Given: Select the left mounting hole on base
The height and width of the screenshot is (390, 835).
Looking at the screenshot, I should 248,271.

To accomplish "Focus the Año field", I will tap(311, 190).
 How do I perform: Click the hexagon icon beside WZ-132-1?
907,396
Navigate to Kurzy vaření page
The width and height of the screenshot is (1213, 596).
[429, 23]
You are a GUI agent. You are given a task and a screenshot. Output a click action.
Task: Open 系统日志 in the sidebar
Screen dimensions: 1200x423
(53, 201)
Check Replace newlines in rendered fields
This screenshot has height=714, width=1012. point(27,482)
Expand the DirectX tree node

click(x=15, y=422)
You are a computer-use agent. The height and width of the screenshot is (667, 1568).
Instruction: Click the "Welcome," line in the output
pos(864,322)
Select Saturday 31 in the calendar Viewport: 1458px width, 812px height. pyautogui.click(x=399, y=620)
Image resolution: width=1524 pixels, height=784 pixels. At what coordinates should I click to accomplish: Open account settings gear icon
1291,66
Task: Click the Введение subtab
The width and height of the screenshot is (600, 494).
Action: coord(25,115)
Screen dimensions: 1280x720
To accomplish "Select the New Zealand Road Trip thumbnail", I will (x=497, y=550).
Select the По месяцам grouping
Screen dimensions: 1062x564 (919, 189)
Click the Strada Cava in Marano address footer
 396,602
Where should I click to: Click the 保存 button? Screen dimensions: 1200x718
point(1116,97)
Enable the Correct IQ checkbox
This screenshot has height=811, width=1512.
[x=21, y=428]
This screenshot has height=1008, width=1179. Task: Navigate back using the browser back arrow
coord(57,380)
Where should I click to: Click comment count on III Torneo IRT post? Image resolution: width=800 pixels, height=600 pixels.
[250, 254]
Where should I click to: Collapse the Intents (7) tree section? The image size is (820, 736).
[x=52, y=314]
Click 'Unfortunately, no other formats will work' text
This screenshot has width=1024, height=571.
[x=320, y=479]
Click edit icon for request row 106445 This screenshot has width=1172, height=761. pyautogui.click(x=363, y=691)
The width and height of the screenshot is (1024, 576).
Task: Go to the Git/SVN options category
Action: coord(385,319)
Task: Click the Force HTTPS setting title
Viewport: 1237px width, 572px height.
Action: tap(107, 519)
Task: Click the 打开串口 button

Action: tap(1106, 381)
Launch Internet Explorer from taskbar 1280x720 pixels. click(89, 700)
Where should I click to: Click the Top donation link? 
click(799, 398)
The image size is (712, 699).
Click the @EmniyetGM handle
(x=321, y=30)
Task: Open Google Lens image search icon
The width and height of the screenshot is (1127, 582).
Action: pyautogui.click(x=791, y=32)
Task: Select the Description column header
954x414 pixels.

__________________________________________________

How to complete this task:
Return the line where "The width and height of the screenshot is (1127, 582)." appears, then every line after it to the end of the listing, all exactly as written.

Solution:
The width and height of the screenshot is (1127, 582).
Action: pyautogui.click(x=791, y=32)
Task: Select the Description column header
954x414 pixels.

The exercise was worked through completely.